Action item: Find the word "icon" in the data. Return every line where it appears.

Collected data entries:
--------------------------------------------------

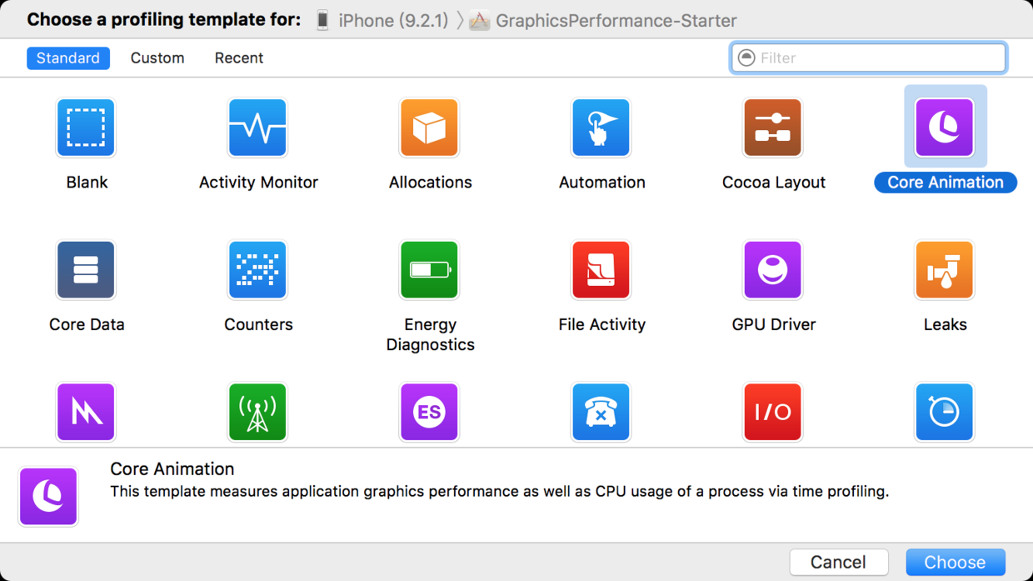This screenshot has height=581, width=1033.
Task: Select the GPU Driver template
Action: pyautogui.click(x=772, y=270)
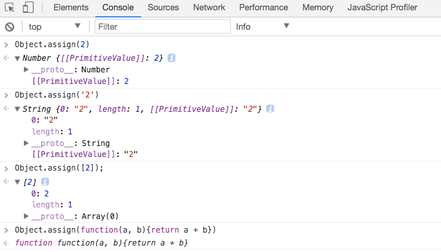Collapse the [2] array output
The width and height of the screenshot is (441, 252).
[17, 182]
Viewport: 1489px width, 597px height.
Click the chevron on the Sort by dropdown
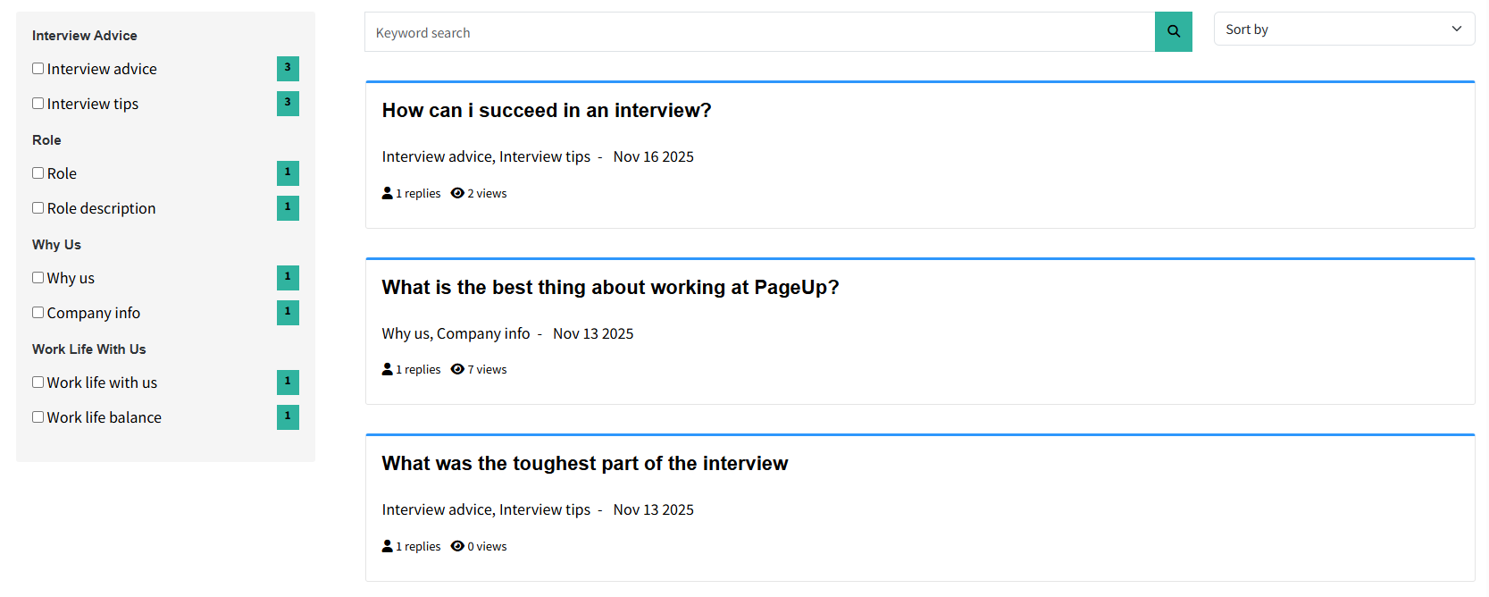point(1458,28)
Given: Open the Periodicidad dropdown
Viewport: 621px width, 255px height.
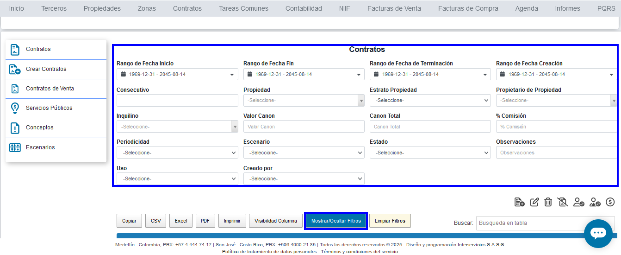Looking at the screenshot, I should coord(177,153).
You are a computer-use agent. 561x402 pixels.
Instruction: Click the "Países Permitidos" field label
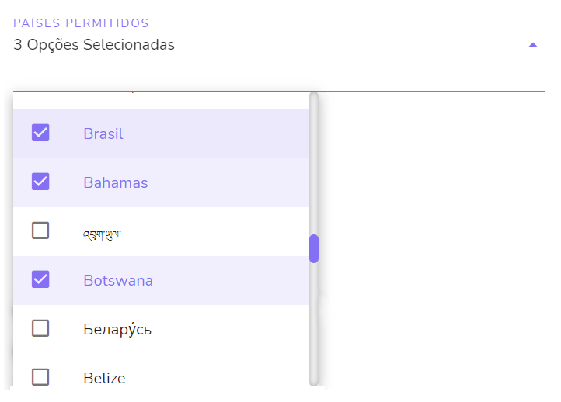[81, 23]
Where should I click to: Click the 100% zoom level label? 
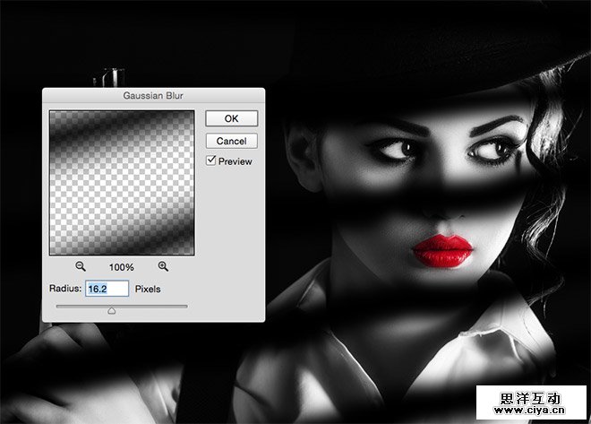(122, 267)
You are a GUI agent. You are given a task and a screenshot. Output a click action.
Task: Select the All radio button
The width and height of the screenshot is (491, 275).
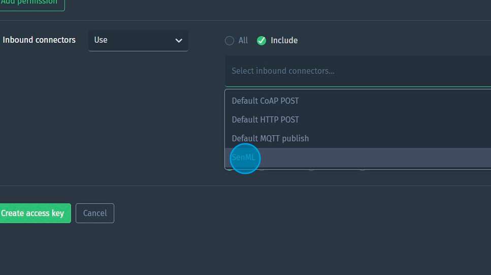click(x=230, y=41)
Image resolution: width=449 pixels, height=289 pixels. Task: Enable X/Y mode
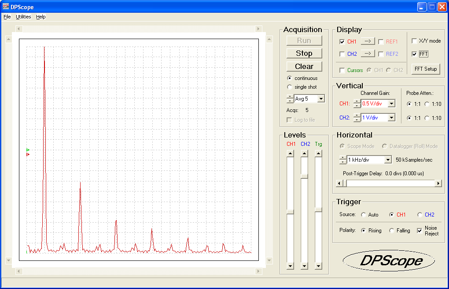[414, 41]
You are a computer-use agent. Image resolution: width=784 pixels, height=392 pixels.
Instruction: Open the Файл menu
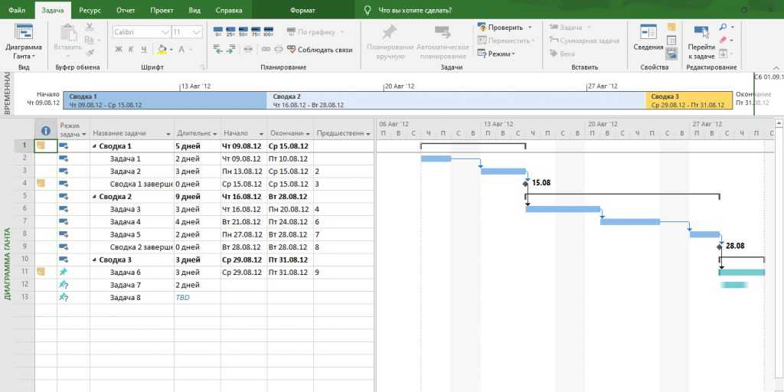(x=17, y=11)
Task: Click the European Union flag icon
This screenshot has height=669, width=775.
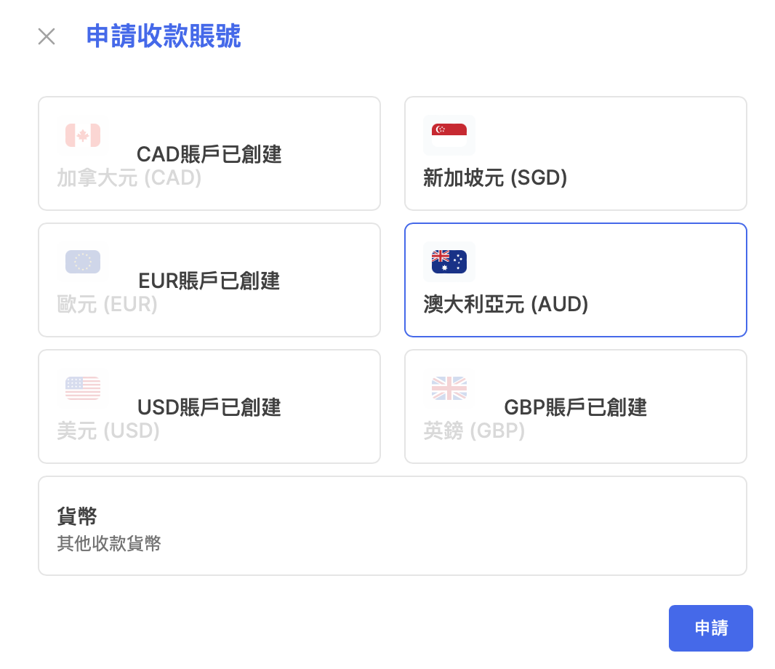Action: point(83,262)
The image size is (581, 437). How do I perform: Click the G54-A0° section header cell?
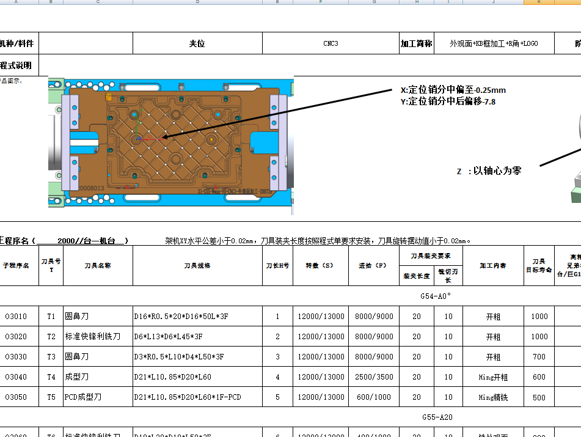(x=435, y=296)
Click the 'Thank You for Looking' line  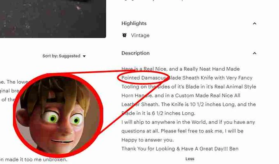click(180, 149)
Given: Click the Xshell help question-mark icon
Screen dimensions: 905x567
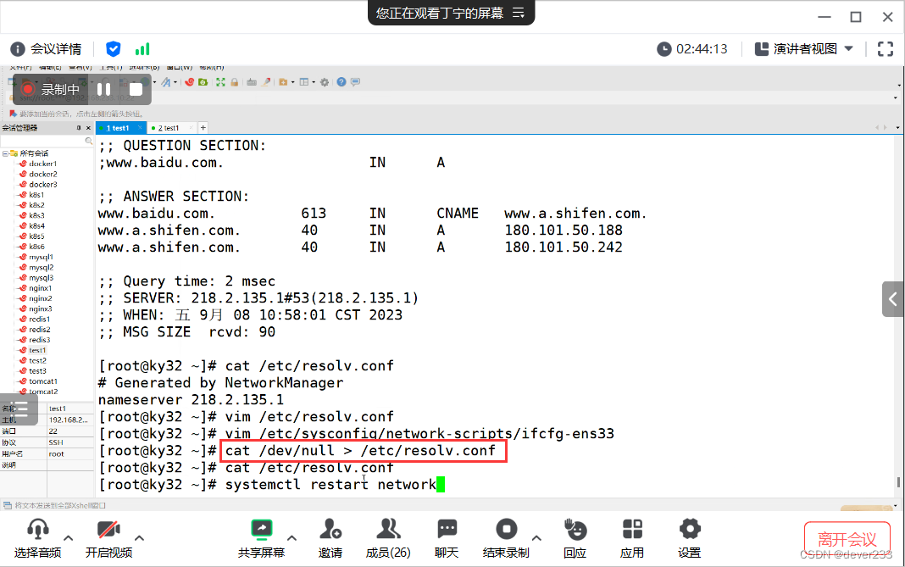Looking at the screenshot, I should pos(341,82).
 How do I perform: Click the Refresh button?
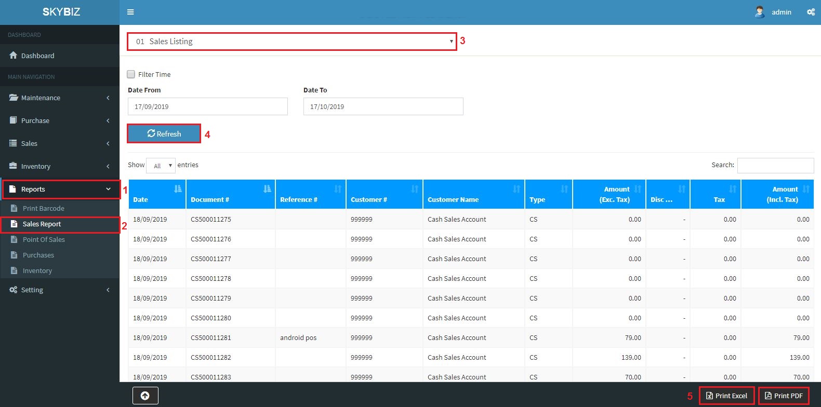tap(164, 133)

--------------------------------------------------

Response to this exercise:
Task: Click the European Union flag icon
Given: Click the Xshell help question-mark icon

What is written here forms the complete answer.